Dual pivots needed it because their pads have to be set closer to the
rim, making accurate centering essential.

Art Harris



  
Date: 19 Jan 2007 20:32:38
From:
Subject: Re: Advise on frame & fork materials for strong road bike?
Art Harris writes:

>>> I disagree with your argument that the overall mechanical
>>> advantage of single pivot brake systems is the same as dual
>>> pivots. When comparing my Dura Ace single-pivot brakes (using the
>>> levers they came with) to Shimano dual-pivots (and STI levers),
>>> the dual pivots require much less hand effort for braking.

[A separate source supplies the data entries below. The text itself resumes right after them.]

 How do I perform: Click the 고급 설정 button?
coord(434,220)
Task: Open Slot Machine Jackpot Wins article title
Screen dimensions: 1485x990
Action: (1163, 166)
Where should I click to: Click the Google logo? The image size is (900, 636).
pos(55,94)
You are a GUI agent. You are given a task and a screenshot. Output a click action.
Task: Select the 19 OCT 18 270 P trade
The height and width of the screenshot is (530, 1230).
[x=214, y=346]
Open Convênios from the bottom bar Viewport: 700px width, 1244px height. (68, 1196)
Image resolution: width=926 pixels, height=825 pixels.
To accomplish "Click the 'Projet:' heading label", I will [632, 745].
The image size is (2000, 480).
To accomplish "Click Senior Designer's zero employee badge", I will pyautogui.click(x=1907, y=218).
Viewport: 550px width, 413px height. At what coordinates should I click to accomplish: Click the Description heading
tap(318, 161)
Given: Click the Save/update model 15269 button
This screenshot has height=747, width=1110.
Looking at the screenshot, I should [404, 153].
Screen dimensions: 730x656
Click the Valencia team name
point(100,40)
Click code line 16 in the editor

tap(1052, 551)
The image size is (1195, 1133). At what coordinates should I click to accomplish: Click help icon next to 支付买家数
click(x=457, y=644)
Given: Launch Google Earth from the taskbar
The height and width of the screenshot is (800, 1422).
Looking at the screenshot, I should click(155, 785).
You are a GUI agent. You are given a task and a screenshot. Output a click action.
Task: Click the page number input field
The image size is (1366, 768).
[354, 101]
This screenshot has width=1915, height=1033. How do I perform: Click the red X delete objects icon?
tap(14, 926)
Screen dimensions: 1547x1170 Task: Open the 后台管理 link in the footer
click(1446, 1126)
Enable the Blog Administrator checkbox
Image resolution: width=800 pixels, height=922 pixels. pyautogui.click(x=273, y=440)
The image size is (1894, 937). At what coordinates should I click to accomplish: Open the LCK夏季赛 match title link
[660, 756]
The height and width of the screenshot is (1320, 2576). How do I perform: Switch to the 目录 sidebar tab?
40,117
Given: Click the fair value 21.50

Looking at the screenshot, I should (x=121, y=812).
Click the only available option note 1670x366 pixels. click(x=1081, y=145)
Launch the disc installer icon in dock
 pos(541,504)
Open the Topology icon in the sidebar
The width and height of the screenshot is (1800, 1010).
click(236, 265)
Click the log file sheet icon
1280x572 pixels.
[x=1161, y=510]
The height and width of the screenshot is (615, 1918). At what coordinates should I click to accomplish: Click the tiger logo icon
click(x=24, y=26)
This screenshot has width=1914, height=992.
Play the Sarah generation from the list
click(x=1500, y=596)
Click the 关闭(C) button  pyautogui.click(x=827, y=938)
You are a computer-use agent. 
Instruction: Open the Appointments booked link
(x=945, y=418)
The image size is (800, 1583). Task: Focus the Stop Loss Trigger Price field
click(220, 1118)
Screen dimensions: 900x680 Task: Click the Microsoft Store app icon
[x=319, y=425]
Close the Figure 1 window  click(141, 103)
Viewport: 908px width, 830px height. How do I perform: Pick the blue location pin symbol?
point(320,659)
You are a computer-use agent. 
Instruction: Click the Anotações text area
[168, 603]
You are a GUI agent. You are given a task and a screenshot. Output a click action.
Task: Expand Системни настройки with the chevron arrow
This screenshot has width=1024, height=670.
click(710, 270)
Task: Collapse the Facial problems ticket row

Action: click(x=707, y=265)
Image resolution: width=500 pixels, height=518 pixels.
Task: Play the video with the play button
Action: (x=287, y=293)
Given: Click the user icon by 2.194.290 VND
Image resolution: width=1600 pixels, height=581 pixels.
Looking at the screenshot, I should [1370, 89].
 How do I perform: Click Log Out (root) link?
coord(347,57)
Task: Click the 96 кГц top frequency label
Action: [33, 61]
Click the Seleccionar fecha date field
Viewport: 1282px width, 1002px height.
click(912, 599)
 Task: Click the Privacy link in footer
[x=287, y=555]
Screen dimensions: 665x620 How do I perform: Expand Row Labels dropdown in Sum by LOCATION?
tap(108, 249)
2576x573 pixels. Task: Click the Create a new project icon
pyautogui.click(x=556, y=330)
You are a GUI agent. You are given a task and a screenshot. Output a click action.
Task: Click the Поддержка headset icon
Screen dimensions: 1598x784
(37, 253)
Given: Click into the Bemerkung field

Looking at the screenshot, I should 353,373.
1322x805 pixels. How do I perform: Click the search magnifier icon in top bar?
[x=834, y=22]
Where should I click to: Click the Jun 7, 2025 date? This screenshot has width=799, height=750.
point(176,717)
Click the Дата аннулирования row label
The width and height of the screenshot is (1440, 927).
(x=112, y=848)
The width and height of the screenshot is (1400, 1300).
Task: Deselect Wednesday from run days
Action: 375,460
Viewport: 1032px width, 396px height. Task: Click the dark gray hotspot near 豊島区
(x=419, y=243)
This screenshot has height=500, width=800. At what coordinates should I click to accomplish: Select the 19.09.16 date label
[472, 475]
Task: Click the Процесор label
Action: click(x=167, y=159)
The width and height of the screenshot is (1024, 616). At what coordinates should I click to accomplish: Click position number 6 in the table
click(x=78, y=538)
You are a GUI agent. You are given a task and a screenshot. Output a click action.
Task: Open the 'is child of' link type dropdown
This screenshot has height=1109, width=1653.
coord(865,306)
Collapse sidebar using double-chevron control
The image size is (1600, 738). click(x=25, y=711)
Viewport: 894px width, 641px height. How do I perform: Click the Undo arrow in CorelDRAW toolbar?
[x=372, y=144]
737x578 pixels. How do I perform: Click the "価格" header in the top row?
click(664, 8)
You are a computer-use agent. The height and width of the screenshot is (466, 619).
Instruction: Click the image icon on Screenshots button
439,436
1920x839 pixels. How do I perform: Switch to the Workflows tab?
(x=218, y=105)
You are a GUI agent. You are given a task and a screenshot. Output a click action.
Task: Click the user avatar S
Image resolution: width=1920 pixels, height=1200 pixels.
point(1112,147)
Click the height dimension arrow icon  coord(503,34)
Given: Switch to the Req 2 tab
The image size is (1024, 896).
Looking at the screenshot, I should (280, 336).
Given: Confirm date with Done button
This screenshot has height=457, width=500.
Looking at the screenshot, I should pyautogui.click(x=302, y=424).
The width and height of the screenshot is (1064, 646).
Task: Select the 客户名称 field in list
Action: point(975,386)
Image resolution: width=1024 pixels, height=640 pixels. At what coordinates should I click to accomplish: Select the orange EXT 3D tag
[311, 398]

>> You could get the supposed benefits of the greater mechanical
>> advantage of dual pivot calipers by using levers that pull less
>> cable per mm of lever travel. That would also require that the
>> pads be closer to the rim and all those other factors you attribute
>> to dual-pivots, except that the cosine error would not be the same
>> (and is better for dual-pivots, though not by much).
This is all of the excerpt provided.